There are plenty of characteristically self-indulgent but charming Tarantino sleight-of-hand tributes to B-grade movie and television scattered through the film.
There's a controversial but enjoyable confrontation between Cliff and Bruce Lee (Mike Moh) and a visit to the Spahn ranch where the Manson family have set themselves up at the expense of blind owner George (Bruce Dern).
There's also clever interplay between the real Sharon Tate and Robbie in a cinema showing the actress' slapstick action farce Wrecking Ball starring an aging Dean Martin.
Cinematographer Robert Richardson drenches his rich 35mm frames in the saturated sunlight of the mythical charms of California. There are plenty of forgotten and overlooked late '60s pop gems playing on car radios and home transistors to keep the music anoraks guessing.
It's a complicated and surprisingly touching character study of two men trapped in the past who, like the Western heroes Rick made his name playing, are ultimately faced with the final confrontation between the old and the new and must rise to the challenge.
The easygoing rapport and affable charms of Pitt and DiCaprio's central relationship make the almost two-and-a-half hour film a breeze to watch
Tarantino is 56 this year and Once Upon a Time is arguably his most restrained and delicate character-focussed film.
The easygoing rapport and affable charms of Pitt and DiCaprio's central relationship make Once Upon a Time in Hollywood's almost two and a half hours a breeze to watch.
That's not to say that the signature cartoonish violence is absent, but it takes time to explode and when it does you're left feeling that this film is indeed, as its title suggests, a fairy tale of a bygone era.
The film's twists move it from a Brothers Grimm memoir of the era told so poignantly in Joan Didion's seminal The White Album essays towards a version that's far more Disneyesque in its reactionary resolution.

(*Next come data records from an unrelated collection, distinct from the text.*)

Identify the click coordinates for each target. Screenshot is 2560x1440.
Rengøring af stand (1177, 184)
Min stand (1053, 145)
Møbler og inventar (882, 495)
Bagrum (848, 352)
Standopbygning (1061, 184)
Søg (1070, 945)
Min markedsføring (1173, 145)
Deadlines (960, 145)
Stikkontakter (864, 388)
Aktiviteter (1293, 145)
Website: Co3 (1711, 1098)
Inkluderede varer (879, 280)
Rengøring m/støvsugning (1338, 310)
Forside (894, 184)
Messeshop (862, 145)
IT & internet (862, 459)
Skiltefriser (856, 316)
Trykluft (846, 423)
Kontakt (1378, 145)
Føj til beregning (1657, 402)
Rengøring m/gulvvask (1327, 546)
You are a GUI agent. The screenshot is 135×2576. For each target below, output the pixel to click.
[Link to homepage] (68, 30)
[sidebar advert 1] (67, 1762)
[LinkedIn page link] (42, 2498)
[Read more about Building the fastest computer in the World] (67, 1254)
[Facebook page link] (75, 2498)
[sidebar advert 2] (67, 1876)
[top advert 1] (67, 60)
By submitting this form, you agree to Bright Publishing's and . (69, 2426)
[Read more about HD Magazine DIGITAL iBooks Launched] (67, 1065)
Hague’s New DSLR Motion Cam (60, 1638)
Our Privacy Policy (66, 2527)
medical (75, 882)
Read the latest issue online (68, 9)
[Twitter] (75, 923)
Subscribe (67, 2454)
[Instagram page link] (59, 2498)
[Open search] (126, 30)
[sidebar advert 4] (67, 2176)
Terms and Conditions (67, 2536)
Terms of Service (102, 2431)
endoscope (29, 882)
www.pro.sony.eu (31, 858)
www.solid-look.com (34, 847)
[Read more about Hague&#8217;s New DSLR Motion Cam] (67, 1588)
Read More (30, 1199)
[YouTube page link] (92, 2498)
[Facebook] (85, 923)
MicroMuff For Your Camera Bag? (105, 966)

It's a tribute to Tarantino's emotional growth as a master storyteller and director and it shows that while he's adamant that his next film will be his last, it would be a shame if his career ended with his rumoured plans to film a Star Trek instalment.
His own work is its own franchise and there's no need for him to hitch his star to another one.
Like Rick Dalton, Tarantino may be feeling the pinch of maintaining relevance in middle age, but this film demonstrates that he's certainly still got enough tricks in his bag to offer a clever and satisfying alternative to the franchise, remake, spin-off overkill that is the depressing face of mainstream movies today.